These are the key concepts you need to understand to accurately answer the question.

Uniform Distribution
The Uniform Distribution is a type of probability distribution where all outcomes are equally likely. Imagine spinning a fair wheel. No matter where you stop, each section of the wheel has the same chance of being landed on.
  • In mathematical terms, if we consider a uniform distribution over an interval \(a, b\), each point within this interval is equally probable.
  • For a Uniform Distribution on (0, 1), the probability of observing any value, say U, is constant between 0 and 1.
When applied to a random variable U, such as in our exercise, it means that the random numbers generated from U are evenly spread across the interval (0, 1).
Thus, there isn't any favoritism towards any region within this interval.
Binomial Distribution
The Binomial Distribution is used to model the number of successful outcomes in a fixed number of experiments. Consider flipping a coin multiple times; you're interested in how many times it lands on heads.
  • It is described by two main parameters: the number of trials (n) and the probability of success in each trial (p).
  • The formula to determine the exact probability of seeing a certain number of successes is given by:\[P(X = i) = \binom{n}{i} p^i (1-p)^{n-i}\]where \(\binom{n}{i}\) denotes "n choose i," or the number of ways to select i successes in n trials.
In our exercise, the Binomial Distribution comes into play by examining how many of the uniform random variables fall below a certain threshold U, which itself follows a Uniform Distribution.
The integration of these distributions reveals the uniform probability result.
Beta Function
The Beta Function is a key tool in integration problems, especially those arising in probability. It is integral to deriving various distribution properties.
  • The Beta Function, denoted as \(B(a, b)\), is defined as:\[B(a, b) = \int_0^1 x^{a-1}(1-x)^{b-1}dx\]

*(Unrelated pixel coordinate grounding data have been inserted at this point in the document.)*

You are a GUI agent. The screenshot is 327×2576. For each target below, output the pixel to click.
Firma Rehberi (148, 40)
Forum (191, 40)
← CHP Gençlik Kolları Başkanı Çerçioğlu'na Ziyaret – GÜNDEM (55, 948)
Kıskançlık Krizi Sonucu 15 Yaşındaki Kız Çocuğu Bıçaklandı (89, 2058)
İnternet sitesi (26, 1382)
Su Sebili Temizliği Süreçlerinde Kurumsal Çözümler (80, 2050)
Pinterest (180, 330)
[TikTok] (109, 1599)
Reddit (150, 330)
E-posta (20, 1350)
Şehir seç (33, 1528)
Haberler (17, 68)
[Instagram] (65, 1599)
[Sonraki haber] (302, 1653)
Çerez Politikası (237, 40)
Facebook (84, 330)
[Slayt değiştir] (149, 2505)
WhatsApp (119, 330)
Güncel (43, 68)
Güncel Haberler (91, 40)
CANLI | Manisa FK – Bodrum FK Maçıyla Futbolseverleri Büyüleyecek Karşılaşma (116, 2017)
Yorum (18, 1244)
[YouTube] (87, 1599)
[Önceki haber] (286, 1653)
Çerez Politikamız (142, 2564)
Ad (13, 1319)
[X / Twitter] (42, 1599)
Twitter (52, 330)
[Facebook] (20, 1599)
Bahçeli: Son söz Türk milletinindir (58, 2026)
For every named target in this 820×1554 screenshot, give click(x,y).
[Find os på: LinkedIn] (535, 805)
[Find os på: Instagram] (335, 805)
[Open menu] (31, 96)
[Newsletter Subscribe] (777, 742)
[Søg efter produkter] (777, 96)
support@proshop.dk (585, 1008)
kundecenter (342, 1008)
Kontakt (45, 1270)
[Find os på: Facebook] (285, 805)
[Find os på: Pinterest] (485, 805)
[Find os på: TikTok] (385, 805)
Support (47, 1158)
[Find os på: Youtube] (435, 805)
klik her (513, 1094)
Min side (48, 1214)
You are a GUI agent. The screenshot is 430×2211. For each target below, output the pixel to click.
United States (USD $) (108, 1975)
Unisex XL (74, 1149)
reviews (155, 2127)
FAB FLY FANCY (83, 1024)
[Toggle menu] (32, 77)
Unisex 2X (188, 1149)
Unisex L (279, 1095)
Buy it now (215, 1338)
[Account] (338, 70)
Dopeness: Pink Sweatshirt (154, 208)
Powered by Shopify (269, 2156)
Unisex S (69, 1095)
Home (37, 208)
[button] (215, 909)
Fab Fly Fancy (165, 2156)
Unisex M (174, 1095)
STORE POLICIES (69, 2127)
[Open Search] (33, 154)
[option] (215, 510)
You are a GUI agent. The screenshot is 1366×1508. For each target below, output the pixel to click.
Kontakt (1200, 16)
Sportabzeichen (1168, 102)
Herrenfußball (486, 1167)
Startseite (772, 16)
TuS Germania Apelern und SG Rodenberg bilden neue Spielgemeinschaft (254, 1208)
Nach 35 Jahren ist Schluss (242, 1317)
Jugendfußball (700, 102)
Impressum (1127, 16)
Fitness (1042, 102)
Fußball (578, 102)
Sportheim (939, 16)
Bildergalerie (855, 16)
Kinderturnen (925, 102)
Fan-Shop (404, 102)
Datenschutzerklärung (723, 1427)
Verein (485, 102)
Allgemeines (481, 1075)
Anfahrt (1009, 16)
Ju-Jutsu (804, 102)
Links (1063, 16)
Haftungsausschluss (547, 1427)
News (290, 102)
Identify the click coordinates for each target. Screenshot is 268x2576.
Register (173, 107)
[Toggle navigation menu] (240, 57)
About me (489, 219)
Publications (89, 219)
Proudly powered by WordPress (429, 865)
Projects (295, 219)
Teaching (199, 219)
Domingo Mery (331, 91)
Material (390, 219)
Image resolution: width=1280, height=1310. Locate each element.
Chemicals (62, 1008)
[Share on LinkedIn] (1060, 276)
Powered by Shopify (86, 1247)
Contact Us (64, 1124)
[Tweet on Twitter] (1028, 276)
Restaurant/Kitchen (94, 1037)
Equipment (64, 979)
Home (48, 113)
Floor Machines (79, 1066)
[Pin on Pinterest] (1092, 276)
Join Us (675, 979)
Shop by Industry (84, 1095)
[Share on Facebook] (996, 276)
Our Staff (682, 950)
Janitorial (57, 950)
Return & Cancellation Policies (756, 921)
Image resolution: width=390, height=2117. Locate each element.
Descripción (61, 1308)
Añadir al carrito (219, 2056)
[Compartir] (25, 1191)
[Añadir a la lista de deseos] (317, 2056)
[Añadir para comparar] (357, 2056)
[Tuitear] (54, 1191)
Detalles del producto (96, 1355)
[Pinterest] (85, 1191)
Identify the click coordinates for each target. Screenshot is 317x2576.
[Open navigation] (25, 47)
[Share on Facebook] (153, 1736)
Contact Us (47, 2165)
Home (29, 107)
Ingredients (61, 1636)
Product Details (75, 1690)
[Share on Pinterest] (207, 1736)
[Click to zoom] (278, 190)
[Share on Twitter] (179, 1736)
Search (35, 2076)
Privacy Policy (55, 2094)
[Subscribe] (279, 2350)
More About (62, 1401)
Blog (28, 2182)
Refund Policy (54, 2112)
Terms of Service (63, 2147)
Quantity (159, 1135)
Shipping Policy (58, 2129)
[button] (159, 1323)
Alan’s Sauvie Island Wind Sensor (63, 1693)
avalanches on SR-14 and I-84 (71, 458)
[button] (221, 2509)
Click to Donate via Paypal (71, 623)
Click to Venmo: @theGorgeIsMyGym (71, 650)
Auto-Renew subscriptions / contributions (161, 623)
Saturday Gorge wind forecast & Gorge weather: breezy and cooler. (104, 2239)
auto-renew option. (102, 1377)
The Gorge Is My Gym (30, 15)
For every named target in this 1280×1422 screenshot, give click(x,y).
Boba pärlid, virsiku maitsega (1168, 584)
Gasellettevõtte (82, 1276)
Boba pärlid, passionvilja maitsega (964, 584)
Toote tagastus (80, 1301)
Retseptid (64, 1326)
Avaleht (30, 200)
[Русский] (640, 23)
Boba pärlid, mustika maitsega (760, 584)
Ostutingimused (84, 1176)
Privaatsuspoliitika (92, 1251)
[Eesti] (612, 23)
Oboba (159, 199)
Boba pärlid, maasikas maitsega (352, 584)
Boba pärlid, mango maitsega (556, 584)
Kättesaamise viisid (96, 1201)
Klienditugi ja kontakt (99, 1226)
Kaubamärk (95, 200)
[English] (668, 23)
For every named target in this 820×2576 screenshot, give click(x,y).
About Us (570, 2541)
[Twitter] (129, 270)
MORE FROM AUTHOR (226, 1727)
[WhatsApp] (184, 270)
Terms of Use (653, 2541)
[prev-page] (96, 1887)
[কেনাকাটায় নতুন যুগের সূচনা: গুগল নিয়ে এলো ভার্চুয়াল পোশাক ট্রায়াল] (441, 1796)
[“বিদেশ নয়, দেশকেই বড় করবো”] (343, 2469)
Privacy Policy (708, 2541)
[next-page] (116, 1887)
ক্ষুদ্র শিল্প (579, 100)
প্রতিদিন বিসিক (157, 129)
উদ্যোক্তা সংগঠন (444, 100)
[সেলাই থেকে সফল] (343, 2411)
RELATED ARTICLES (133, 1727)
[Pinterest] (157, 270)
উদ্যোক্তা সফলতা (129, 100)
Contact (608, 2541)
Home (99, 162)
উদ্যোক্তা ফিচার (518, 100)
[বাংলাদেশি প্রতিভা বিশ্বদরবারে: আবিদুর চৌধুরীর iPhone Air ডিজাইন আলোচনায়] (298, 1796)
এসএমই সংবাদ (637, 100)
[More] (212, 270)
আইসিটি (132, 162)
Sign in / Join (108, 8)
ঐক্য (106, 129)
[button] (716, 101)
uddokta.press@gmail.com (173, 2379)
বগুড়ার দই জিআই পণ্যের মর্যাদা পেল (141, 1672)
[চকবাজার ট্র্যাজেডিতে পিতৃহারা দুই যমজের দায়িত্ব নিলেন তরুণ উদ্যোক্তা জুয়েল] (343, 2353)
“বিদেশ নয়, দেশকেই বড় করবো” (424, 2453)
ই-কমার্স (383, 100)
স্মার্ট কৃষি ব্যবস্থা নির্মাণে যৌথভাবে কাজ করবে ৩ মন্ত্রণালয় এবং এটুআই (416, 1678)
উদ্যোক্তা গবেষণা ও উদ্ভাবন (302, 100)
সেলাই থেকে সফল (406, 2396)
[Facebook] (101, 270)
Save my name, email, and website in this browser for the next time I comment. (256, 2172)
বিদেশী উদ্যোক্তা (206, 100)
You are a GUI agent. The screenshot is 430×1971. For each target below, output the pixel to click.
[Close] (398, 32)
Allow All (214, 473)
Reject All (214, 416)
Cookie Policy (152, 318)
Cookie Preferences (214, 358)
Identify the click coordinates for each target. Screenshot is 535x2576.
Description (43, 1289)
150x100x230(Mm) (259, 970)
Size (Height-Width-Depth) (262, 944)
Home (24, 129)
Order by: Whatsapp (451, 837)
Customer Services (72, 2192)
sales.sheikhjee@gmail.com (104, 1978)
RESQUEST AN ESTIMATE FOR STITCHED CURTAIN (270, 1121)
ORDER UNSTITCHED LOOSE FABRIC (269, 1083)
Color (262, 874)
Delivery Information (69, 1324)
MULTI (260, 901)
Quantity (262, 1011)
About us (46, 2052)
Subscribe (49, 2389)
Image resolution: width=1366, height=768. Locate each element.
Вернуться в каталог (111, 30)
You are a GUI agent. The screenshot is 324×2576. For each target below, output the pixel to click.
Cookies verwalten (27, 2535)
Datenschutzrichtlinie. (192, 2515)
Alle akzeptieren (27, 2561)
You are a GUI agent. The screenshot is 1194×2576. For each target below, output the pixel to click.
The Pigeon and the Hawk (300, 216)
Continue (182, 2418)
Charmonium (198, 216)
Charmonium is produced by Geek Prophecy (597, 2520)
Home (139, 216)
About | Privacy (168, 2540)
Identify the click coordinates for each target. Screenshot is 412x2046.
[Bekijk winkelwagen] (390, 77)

  • It serves as a normalization constant in problems pertaining to probability distributions like the Beta Distribution, which is a generalization of the concept of a binomial trial.
Returning to our exercise, the Beta Function bridges the gap between integrating random variables over the uniform distribution interval and simplifying the derived expression by applying known beta properties.
These properties streamline the evaluation process, revealing that certain integrals simplify to ratios of factorials, aligning with well-known distribution results.
Expected Value
The Expected Value is the theoretical mean of a random variable's probability distribution. It tells us what to expect on average if we could repeat a random process infinite times.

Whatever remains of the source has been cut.